In 2021, Meyer became Chair of the New York City Bar Association's Council on International Affairs, which coordinates the activities of the 16 New York City Bar Association committees addressing international affairs and considers broad-based international and comparative law issues. He has also been the Chair of the Foreign and Comparative Law Committee of the New York City Bar Association and, while Chair of the European Affairs Committee of the New York City Bar, he led the mission which authored an influential report in 2006 on the violations of international law in Moldova's separatist enclave of Transnistria which became a United Nations document and formed the basis for a resolution of the Government of Moldova adopting a plan of action to utilize the rule of law to resolve the Transnistrian crisis.
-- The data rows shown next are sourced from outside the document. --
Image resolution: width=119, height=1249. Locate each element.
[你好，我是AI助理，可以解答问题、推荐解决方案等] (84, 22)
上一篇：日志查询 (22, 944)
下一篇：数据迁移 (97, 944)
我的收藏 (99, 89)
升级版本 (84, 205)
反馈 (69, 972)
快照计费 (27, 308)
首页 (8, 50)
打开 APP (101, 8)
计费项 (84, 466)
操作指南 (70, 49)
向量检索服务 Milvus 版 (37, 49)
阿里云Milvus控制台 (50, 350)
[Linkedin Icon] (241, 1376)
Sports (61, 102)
He is also an elected member of the Atlantic Council. He has been co-chair of the New York State Bar Association's Committee on Public International Law since 2009.

Meyer is of German-Jewish heritage, both of his parents having fled that country in 1940 to New York. The lives of his paternal grandparents, who were murdered at Auschwitz in 1942, were recently the topic of an extensive history of the Holocaust in their native town of Gelsenkirchen, Germany.